Becker Hewes: We have the Project Optimus philosophy in mind as we look at the doses and we intend to have a very close relationship with the FDA with respect to making sure that we’ve covered the basis that they’re looking as to understand the right single agent and combination dose so that as we go into bigger trials, we’re not having to do a lot of dose finding beyond this initial trial. So Project Optimus is really the lens that we look at all of our programs through at this point.
Peter Lawson: Great. Thanks so much.
Operator: Our next question comes from David Lebowitz from Citi. Your line is now open.
David Lebowitz: Thank you very much for taking my question. I got one on ASM and one on ISM. On ASM, I guess, to start, there was – we talked last quarter about specifically the adoption and the associated hematological neoplasm group. And I know you had data at ASH, a lot of it focused on that specific group. I guess my thoughts are what – how are things looking now? And how do you think that data could help?
Kate Haviland: And then, David, you said you had a second question on ISM, just…
David Lebowitz: You want the ISM upfront? On the ISM, I guess, specifically, you were talking about how different doctors are going to prescribe the therapy in different ways. And my question is, when reporting your data at Quad AI later this month, how deeply will you go into the benefit on each specific symptom within the TSS score? And is there any thoughts as to which symptoms most doctors are emphasizing most in your view?

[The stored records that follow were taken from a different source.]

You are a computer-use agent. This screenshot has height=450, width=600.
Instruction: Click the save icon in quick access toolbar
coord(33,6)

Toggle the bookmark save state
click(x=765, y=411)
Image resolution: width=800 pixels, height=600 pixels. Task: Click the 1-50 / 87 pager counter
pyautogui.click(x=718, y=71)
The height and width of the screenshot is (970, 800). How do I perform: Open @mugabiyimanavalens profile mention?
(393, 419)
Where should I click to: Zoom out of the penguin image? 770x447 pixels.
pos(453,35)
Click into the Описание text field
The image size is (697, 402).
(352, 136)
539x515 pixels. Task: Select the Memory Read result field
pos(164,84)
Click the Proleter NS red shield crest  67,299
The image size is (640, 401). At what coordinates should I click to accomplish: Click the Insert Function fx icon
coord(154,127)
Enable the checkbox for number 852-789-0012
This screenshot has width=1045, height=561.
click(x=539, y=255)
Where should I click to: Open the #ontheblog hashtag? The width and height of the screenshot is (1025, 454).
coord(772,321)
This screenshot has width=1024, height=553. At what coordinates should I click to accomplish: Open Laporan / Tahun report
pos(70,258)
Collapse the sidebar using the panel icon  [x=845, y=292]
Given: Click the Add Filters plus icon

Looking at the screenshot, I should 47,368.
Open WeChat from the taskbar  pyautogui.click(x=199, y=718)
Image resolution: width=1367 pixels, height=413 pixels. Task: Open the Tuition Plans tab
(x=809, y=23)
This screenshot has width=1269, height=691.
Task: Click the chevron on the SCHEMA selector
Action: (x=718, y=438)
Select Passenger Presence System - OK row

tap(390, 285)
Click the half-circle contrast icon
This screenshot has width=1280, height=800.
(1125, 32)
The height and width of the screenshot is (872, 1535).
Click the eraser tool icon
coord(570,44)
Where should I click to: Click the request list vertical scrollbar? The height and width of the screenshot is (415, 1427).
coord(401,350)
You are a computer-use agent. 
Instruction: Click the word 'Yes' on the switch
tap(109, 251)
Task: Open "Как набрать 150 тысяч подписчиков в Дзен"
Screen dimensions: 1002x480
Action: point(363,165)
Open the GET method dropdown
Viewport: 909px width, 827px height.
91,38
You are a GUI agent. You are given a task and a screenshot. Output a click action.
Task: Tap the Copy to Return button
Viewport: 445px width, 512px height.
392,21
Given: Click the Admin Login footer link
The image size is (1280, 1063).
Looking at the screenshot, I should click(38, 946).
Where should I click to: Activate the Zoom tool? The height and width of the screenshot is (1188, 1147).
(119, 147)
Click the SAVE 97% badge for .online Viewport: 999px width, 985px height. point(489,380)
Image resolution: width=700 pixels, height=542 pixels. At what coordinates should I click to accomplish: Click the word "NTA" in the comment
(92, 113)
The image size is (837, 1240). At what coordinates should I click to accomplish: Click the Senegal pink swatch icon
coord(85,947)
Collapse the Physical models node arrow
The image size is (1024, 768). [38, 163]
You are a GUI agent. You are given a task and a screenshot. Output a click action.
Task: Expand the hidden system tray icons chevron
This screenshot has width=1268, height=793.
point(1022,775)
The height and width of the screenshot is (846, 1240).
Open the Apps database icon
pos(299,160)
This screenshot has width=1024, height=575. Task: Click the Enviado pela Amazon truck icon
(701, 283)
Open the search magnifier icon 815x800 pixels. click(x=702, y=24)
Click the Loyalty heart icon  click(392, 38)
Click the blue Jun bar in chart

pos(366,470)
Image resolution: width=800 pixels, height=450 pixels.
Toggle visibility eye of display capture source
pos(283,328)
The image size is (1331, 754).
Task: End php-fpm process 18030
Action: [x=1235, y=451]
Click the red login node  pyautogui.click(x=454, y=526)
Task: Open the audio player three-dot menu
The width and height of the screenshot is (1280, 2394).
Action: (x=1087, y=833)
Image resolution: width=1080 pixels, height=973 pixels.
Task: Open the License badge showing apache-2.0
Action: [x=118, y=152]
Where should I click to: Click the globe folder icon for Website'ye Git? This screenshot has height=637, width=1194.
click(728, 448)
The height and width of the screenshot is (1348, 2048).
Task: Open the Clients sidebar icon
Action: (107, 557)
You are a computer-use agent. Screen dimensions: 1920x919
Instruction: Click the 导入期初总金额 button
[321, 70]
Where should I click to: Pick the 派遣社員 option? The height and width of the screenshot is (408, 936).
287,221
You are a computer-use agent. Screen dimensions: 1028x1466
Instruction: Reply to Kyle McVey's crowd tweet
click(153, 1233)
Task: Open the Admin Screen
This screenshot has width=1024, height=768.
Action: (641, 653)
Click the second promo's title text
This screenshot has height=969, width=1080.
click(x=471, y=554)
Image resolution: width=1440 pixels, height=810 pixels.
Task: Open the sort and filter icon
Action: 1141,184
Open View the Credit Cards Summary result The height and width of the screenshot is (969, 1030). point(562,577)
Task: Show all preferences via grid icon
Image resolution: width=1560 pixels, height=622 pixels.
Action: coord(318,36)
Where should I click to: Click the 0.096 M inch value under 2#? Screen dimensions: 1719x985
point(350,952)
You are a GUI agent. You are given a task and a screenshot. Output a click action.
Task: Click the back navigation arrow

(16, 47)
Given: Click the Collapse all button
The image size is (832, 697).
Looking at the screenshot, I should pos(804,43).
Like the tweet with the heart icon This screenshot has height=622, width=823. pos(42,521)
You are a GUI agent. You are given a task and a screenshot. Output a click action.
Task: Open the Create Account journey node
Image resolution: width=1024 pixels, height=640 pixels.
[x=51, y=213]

Kate Haviland: All right. Thanks David for both those questions. I think starting with advanced SM and SMA, I mean as we have talked about, we are the standard of care in the patients who are treated for their advanced SM, which tend to be the patients who have MCL and aggressive SM and that it’s the SM, AHN patients where they’re just a very complex clinical presentation. And that’s the group of patients that we have worked through that very compelling data, as you mentioned, that we saw at ASH. We’re looking at monotherapy impact of AYVAKIT both on response rate, symptoms and overall survival. It is certainly fueled conversations with prescribers. And in that group of patients, we’re changing practice, right? And they’re very complex clinical patients.
And so that’s where we’ll continue to see that work as we expand the overall size of the SM market, which is why the growth has moderated a bit there. As you think about the ISM presentation at PIONEER, we’re going to show kind of the totality of data, including the impact on patients across all symptoms within the TFS. In terms of – as Christy was mentioning, different specialties have different context for clinical trial data. PROs are commonly used in the allergy immunology space, not as much in hematology. Other measures are more common to hematology. And so what is great about this data set is that we see compelling and consistent impact across all of these measures. And so that is – it’s something that can appeal to all of our potential prescribers.
And so I think we’re really looking forward to getting that out. In terms of the symptomatology that physicians are most focused on, it’s really what impacts the patient the most. It’s not that they want to see one or the other, they want their patient’s quality of life to improve. And so that is, again, why we design the PRO to look at a array of symptoms because one given patient may have predominantly neuro cog symptoms and very – not much in other domains. Another given patient may have predominant skin symptoms and not on other domains. And so it’s a very heterogeneic disease presentation. And that’s exactly why we designed the PRO’s we did and we’ll be showing all of that data.